*AIM OF THE TASK*.
Only the lines from the one with "1st Backpacking Expedition (31, 2414)" to the end of the data below should be returned, each exactly as it stands.

*Dataset entries*.
● ● ● ● ●

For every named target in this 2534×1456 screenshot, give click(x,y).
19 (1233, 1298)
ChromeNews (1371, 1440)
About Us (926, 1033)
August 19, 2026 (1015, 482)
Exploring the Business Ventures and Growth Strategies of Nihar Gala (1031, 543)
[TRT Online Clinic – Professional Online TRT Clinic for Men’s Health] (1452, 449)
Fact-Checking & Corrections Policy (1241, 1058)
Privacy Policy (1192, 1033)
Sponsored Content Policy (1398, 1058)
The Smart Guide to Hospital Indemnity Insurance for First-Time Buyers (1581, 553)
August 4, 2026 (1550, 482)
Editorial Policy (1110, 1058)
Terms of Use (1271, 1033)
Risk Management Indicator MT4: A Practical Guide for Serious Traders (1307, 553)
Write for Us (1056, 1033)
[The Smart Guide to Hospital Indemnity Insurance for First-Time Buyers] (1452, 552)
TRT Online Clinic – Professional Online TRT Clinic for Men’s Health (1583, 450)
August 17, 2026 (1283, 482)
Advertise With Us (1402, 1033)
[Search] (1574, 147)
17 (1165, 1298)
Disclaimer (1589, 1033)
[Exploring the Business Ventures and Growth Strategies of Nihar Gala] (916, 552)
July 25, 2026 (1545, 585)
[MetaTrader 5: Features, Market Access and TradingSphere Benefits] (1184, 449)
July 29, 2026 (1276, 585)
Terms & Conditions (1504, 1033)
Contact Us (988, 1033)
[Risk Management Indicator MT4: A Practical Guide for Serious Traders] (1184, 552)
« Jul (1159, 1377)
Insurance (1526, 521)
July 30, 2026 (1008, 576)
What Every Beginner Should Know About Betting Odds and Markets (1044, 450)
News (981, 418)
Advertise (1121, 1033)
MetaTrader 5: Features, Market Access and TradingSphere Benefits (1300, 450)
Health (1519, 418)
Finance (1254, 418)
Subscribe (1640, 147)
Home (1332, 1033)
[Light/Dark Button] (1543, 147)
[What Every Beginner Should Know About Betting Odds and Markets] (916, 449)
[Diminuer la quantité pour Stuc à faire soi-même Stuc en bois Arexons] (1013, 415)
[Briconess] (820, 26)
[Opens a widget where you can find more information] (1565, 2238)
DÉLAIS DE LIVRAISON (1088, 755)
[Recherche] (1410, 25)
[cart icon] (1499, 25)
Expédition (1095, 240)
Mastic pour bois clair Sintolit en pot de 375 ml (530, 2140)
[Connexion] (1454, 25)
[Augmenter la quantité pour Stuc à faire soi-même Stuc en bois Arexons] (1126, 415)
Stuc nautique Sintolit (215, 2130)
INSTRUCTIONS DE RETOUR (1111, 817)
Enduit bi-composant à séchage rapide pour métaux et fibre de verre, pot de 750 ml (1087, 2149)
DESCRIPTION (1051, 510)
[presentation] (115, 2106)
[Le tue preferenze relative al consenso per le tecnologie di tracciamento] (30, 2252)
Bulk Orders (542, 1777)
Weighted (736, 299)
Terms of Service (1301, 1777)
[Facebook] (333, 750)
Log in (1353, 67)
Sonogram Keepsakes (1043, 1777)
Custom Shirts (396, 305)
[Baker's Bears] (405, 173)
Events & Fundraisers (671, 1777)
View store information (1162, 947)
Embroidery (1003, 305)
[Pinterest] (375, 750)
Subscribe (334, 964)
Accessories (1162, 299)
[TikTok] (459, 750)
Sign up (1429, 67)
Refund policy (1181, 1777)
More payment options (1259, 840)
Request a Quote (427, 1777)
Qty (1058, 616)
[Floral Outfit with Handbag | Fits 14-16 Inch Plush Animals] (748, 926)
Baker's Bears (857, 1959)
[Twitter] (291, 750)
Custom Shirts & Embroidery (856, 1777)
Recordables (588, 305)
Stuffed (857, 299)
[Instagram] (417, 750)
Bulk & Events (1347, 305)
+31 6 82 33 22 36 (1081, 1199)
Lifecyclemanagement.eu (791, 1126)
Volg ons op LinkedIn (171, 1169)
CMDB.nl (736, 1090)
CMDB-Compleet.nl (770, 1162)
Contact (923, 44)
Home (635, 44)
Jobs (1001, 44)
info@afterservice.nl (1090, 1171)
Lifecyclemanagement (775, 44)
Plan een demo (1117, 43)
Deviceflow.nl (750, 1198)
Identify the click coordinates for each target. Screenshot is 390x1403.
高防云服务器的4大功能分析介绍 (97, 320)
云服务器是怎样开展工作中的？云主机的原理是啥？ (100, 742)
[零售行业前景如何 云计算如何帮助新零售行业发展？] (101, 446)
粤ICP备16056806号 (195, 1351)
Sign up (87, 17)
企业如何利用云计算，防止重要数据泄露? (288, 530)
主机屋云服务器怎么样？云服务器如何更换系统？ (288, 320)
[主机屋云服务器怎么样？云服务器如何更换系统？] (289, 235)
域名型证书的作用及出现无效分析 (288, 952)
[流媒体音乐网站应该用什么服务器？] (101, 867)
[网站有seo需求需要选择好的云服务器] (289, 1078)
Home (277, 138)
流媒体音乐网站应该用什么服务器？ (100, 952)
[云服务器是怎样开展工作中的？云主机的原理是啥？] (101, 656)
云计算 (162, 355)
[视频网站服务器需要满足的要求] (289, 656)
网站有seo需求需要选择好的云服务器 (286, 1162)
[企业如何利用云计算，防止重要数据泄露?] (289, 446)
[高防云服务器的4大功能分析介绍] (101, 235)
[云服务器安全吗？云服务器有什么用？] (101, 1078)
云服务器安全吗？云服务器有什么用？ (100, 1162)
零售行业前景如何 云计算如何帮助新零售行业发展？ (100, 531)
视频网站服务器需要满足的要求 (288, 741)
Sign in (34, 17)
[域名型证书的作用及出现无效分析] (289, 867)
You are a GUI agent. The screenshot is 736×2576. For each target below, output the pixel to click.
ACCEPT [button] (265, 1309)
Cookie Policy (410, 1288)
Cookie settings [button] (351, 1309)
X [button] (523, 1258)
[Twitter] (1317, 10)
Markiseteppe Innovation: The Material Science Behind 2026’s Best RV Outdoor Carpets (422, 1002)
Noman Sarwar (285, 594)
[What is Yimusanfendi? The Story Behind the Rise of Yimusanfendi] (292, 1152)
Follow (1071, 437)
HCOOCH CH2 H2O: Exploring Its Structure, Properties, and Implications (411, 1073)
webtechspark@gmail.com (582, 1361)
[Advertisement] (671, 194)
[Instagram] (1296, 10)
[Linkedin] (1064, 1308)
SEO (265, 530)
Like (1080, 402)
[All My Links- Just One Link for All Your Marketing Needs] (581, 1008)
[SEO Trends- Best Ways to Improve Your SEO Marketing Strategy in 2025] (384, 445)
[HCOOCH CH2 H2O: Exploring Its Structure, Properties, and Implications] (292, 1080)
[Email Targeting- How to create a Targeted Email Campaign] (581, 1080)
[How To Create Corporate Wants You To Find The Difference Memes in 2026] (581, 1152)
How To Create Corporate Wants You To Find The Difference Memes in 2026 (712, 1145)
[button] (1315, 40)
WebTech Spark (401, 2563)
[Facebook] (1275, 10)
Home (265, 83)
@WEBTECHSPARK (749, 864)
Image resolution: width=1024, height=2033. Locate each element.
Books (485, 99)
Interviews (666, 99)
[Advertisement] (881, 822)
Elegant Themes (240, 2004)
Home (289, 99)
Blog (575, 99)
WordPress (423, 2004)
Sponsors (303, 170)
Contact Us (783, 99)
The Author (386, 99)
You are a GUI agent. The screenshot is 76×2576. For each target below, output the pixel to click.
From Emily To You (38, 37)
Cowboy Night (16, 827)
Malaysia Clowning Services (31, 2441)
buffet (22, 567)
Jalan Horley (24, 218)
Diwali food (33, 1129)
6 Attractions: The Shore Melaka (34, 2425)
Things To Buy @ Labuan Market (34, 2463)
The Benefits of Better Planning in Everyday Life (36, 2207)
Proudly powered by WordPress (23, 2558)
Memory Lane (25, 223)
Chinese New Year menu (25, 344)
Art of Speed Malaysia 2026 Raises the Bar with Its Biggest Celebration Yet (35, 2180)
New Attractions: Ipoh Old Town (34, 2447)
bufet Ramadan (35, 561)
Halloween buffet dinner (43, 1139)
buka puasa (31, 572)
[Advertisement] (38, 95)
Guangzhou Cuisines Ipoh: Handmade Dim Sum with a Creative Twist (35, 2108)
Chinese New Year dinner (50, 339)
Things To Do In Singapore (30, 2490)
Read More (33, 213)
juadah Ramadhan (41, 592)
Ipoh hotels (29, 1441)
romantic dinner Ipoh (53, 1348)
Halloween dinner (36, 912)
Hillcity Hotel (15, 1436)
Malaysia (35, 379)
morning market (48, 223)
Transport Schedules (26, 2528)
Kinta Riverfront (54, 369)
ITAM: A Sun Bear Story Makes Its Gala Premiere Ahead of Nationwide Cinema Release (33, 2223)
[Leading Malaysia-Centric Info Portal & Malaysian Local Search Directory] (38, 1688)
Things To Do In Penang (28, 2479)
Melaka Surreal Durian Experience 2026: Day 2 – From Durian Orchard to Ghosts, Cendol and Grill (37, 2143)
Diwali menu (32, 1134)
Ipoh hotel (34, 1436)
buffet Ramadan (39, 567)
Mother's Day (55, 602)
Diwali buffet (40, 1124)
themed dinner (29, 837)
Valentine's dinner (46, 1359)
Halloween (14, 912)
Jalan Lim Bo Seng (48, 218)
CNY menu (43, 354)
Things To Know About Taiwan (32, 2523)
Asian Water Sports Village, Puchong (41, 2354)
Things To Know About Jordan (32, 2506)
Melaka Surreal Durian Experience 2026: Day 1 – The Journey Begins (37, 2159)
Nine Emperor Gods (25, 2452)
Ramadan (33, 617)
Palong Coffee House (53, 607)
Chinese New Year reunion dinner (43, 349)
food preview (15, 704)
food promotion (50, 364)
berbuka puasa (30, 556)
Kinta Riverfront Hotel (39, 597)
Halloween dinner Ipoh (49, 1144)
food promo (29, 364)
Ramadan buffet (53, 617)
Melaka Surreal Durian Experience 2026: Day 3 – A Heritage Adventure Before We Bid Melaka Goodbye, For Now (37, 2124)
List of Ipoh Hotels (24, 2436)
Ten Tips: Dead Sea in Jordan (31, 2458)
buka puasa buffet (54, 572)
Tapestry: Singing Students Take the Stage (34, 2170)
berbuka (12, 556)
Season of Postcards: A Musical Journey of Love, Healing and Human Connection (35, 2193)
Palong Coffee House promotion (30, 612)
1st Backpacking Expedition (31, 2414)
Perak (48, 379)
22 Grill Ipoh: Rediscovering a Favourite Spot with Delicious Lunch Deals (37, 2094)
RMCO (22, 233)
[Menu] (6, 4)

● ● ● ● ●

*WRITTEN REPLY*.
1st Backpacking Expedition (31, 2414)
Perak (48, 379)
22 Grill Ipoh: Rediscovering a Favourite Spot with Delicious Lunch Deals (37, 2094)
RMCO (22, 233)
[Menu] (6, 4)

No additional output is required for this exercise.